The space that this male fiddler crab (a chiral object) lives in, a Möbius strip, is non-orientable. Note that the fiddler crab flips to being its own mirror image with every complete circulation

In wormhole theory, a non-orientable wormhole is a wormhole connection that appears to reverse the chirality of anything passed through it. It is related to the "twisted" connections normally used to construct a Möbius strip or Klein bottle.

In topology, this sort of connection is referred to as an Alice handle.

==Theory==
=== "Normal" wormhole connection ===
Matt Visser has described a way of visualising wormhole geometry:
1. Take a "normal" region of space
2. "Surgically remove" spherical volumes from two regions ("spacetime surgery")
3. Associate the two spherical bleeding edges, so that a line attempting to enter one "missing" spherical volume encounters one bounding surface and then continues outward from the other.

Although these instructions seem straightforward, there are two topologically distinct ways the two surfaces can be mapped to one another. If we draw a map of the Earth's surface onto one wormhole mouth, how does this map appear at the second mouth?

For a "conventional" wormhole, the network of points will be seen at the second surface to be inverted, as if one surface was the mirror image of the other – countries will appear back-to-front, as will any text written on the map. This is as it should be, because in a sense, the second mouth is showing us the view of the same map seen "from the other side".

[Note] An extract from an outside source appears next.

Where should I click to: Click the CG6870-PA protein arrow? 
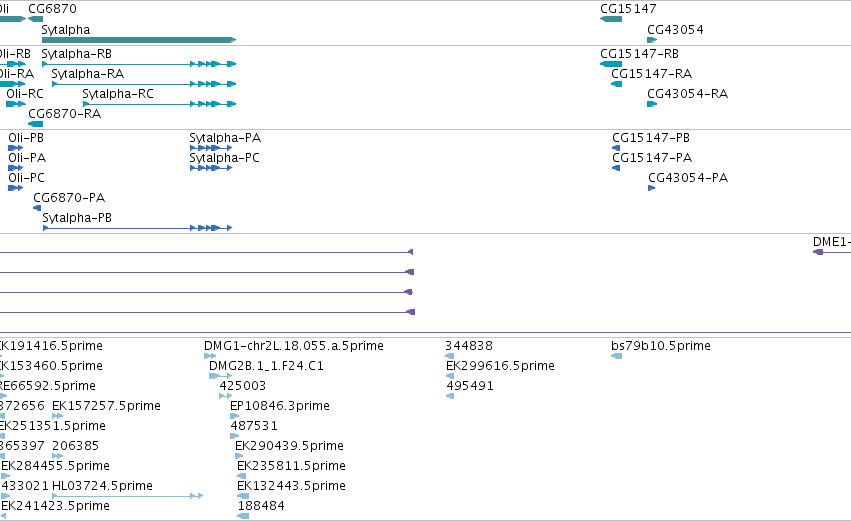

=== "Reversed" wormhole connection ===
The alternative way of connecting the surfaces makes the "connection map" appear the same at both mouths.

This configuration reverses the "handedness" or "chirality" of any objects passing through. If a spaceship pilot writes the word "IOTA" on the inside of their forward window, then, as the ship's nose passes through the wormhole and the ship's window intersects the surface, an observer at the other mouth looking in through the glass should see the same word, "IOTA", written on the window of the emerging spaceship. Once the spaceship has passed through, the curious onlooker may peek inside the spaceship cockpit and find that what is written on the inside of the glass is actually "ATOI" – the handedness of the writing (and of every other part of the spaceship, including the pilot) has been inverted by its passage through the wormhole.

====Consequences====
As well as turning left-handed screwthreads into right-handed screwthreads, and left-handed gloves into right-handed gloves, reversing the chirality of an object is also usually associated with the idea of reversing the sign of electromagnetic charge – if a positron can be considered as a time-reversed electron, it can also be considered as an electron aging conventionally, but with one spatial dimension reversed. The existence of a traversable nonorientable wormhole would seem to allow the conversion of matter to antimatter, and vice versa.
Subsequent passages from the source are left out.